Prevalence of Respiratory Disease Based on High Resolution Computed Tomography Chest among High Altitude Residents
Journal: International Journal of Multidisciplinary Research and Publications (Vol.4, No. 6)Publication Date: 2021-12-15
Authors : Pal A Yadav Manoj Gurung Dhiraj Giri M Rajendra Sanjel Seshananda;
Page : 52-54
Keywords : ;
Abstract
High-resolution Computed Tomography (HRCT) closely reflects changes in lung structure and suited to evaluate the pulmonary parenchyma and airways and has superior sensitivity over conventional chest radiography in a wide range of lung diseases. Paudel et al study reveals that 14.8% respiratory infection was prevalent causing disease burden in Jumla.
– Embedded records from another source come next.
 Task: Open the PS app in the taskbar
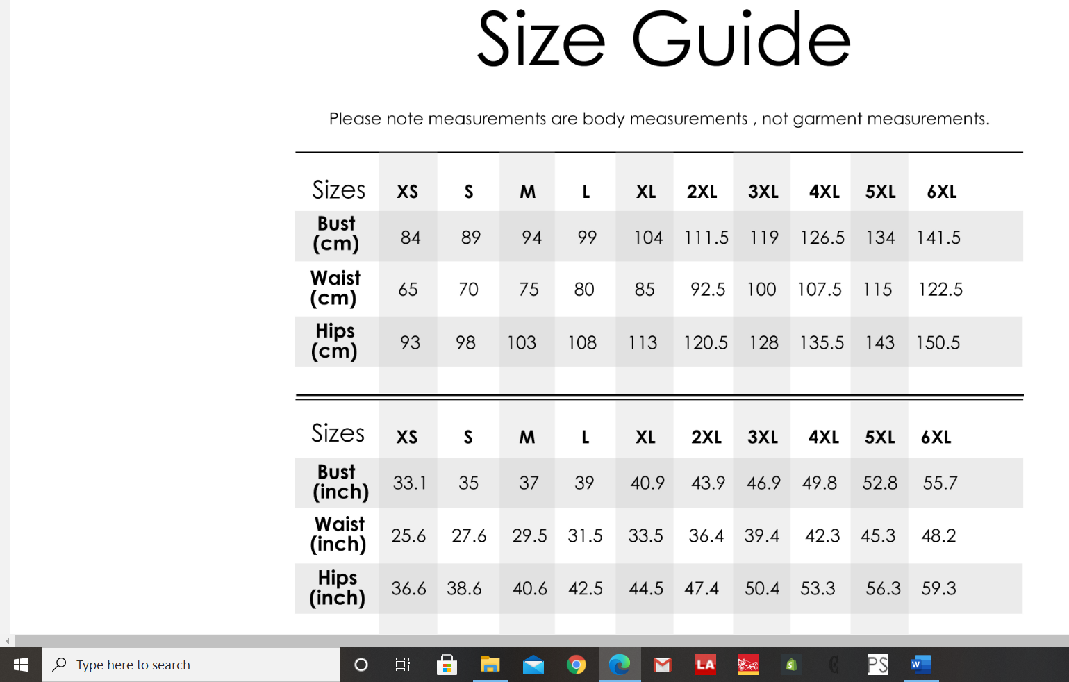(877, 665)
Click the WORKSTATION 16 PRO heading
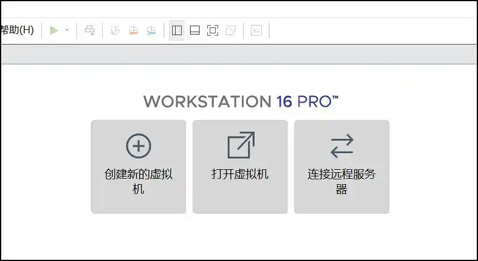478x261 pixels. click(x=241, y=101)
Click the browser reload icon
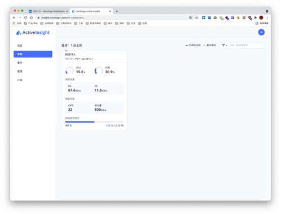 tap(25, 17)
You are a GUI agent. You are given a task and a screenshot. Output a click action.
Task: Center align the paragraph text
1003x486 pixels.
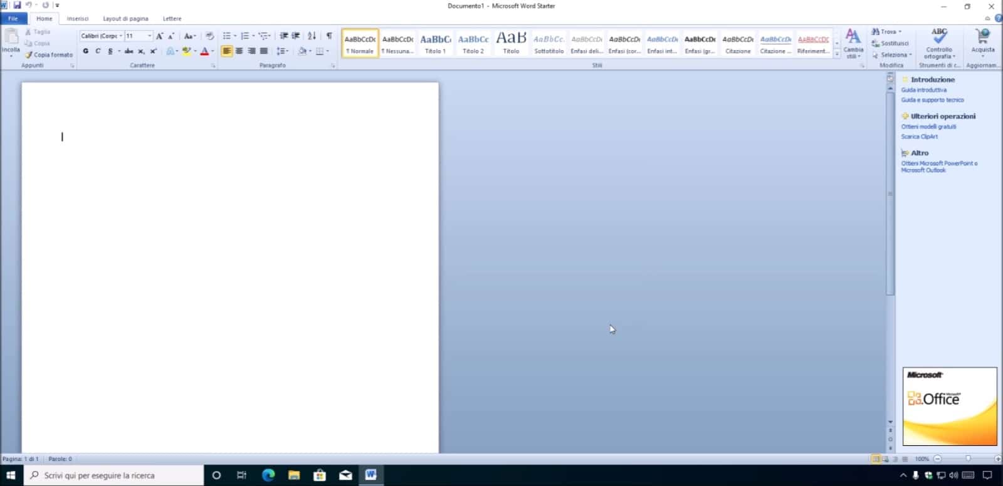point(239,51)
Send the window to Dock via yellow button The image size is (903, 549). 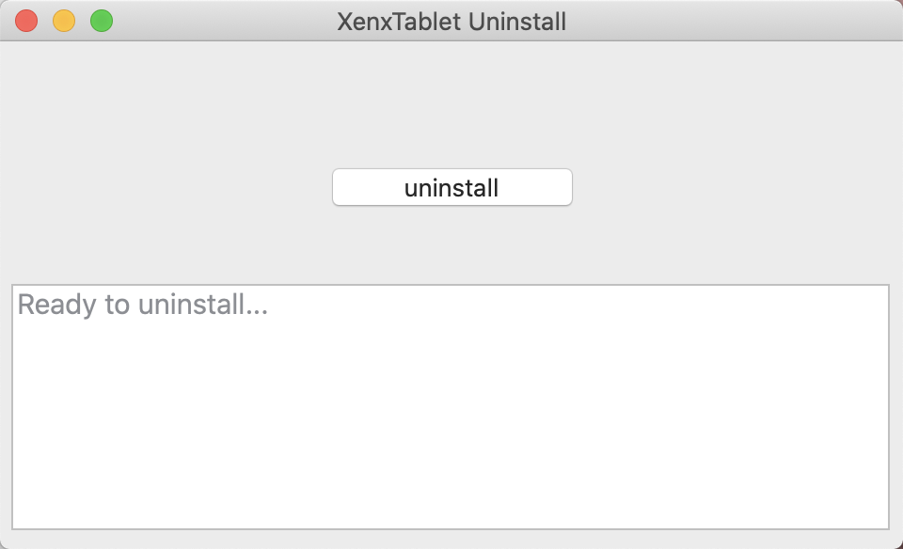point(64,21)
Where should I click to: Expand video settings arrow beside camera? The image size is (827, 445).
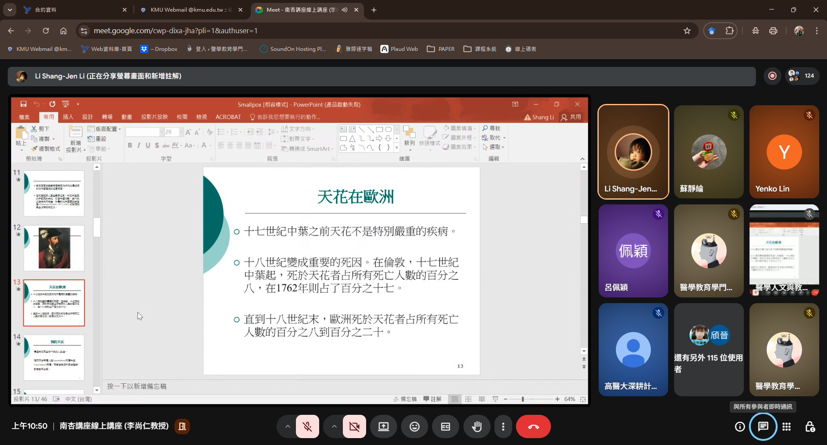[334, 426]
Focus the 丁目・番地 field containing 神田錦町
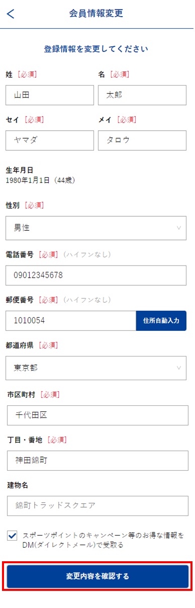This screenshot has width=195, height=608. [x=98, y=461]
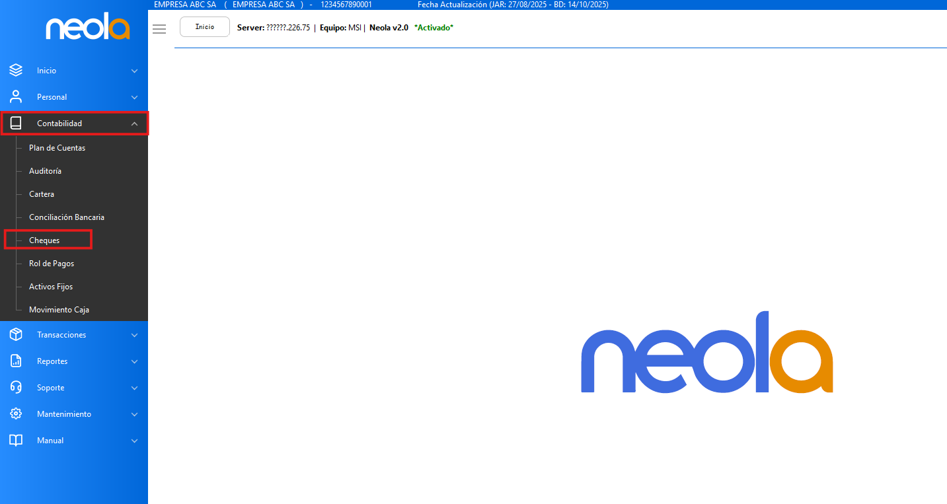
Task: Click the open book icon beside Manual
Action: point(16,441)
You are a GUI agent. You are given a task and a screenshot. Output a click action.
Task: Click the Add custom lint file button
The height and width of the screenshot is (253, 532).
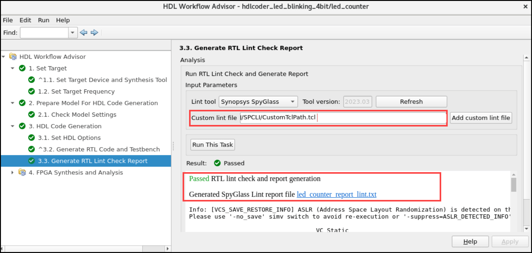point(481,118)
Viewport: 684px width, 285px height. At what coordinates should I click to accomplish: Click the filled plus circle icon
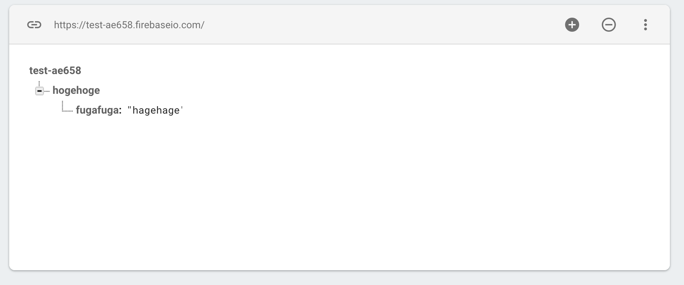tap(572, 25)
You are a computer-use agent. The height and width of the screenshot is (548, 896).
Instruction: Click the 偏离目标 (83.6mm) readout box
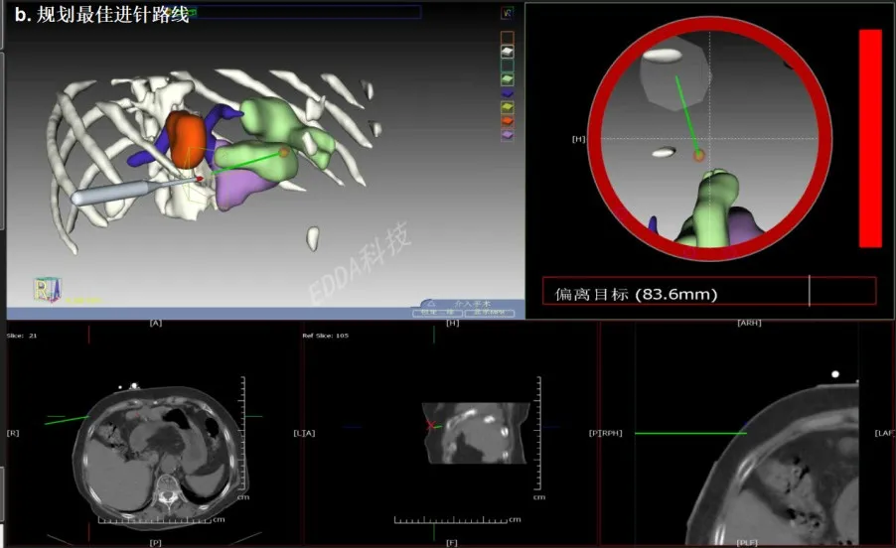tap(709, 291)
This study aims to assess the prevalence and type of lung patterns detectable at highresolution computed tomography (HRCT) chest in a primary care population and to diagnose the types of diseases. Methods: This was an observational, retrospective, cross-sectional study conducted in Karnali Academy of Health Sciences, Jumla over the period of July 2019 to September 2020. Data was interpreted in frequency, percentage and standard deviation. HRCT Scan was carried out with CT machine using 120kV, 200mA with scan time per slice as 1-2 sec with slice thickness 1 mm, at full inspiration with patient in supine position. The HRCT patterns of 40 patients obtained at the primary visit for cough, shortness of breath, chest pain and fever were evaluated. Results: A total of 40 patients were enrolled in this study with mean age ±SD (min-max) 52.6 ± 17.7 (24-85) among which 50% were females and 50% males. HRCT chest findings which were visualized in console were categorized, among which 50% patients had fibrosis in lung affecting mostly Upper lobe, 30% centrilobular nodules, 22.5% had hyperinflation and many more. The most common diagnosis according to the HRCT findings was normal (28 %), Post TB Fibrosis (22%) and Chronic Obstructive pulmonary disease (COPD, 20%). These findings helped in the diagnosis and management of the patients who were previously labelled as Chronic Obstructive Pulmonary Disease. Conclusion: Imaging plays an integral role in the diagnosis and management of suspected pulmonary infections and may reveal useful signs on CT scan. The respiratory infection in a primary care population shows patterns of COPD reflected in HRCT as centrilobular nodules (32.5%), hyperinflation (22.5%), bullae etc. similarly complication of PTB as fibrosis was noted in 50%, followed by bronchiectasis (17.5%) were commonly prevalent in our part.